◆ **About this task**
Exactly as they stand, copy the lines from the one containing "This screenshot has width=208, height=112." to the final line of the data; leave out the pictures.
^^^^^^^^
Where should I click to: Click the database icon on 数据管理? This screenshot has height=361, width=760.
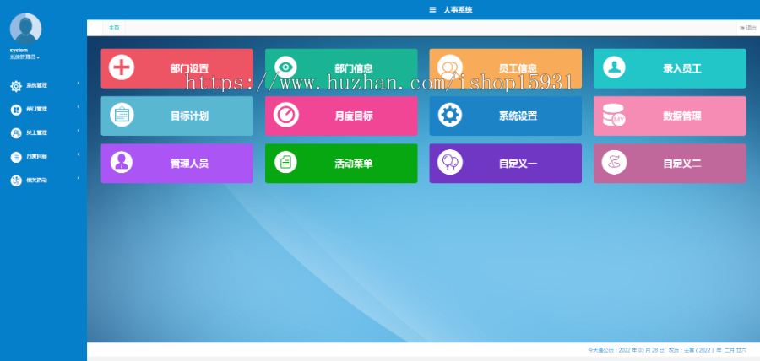coord(614,116)
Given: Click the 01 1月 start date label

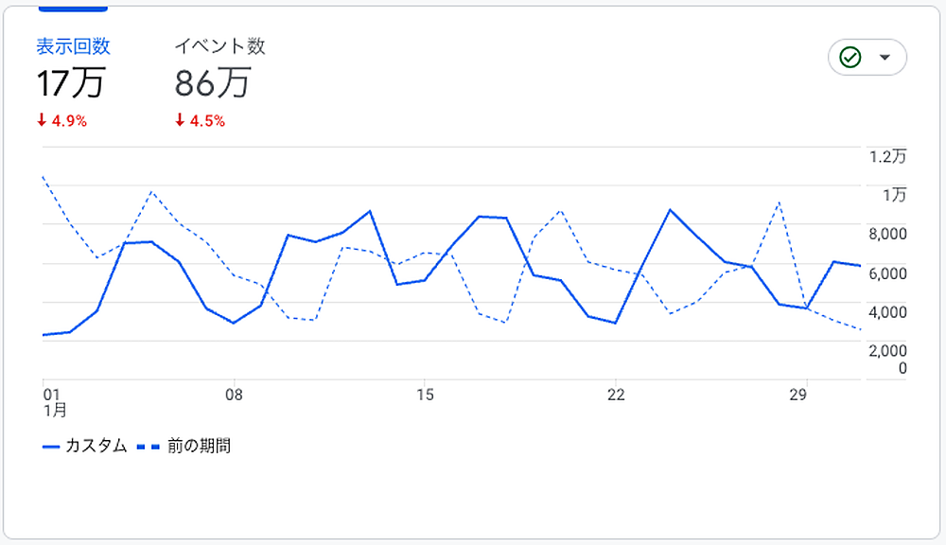Looking at the screenshot, I should tap(51, 404).
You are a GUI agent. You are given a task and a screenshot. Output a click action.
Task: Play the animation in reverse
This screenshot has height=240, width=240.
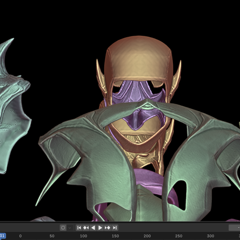93,228
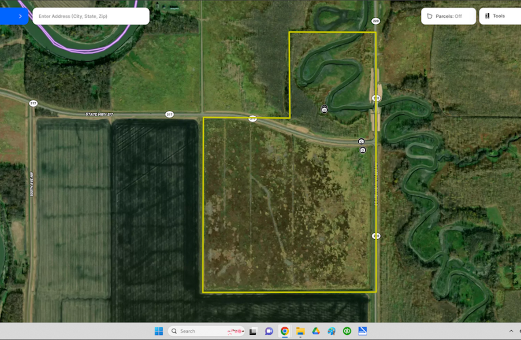Toggle the Parcels layer on
Viewport: 521px width, 340px height.
coord(448,16)
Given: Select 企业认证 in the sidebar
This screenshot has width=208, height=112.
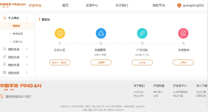Looking at the screenshot, I should click(x=18, y=41).
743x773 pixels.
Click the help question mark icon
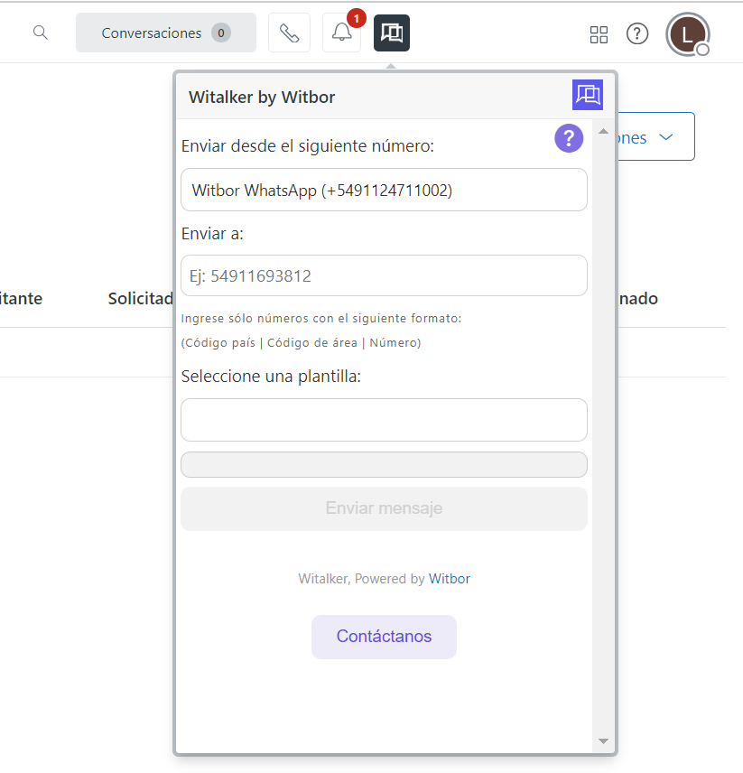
^^^^^^^^
◆ **Response below**
This screenshot has width=208, height=112.
Looking at the screenshot, I should click(x=18, y=41).
743x773 pixels.
Click the help question mark icon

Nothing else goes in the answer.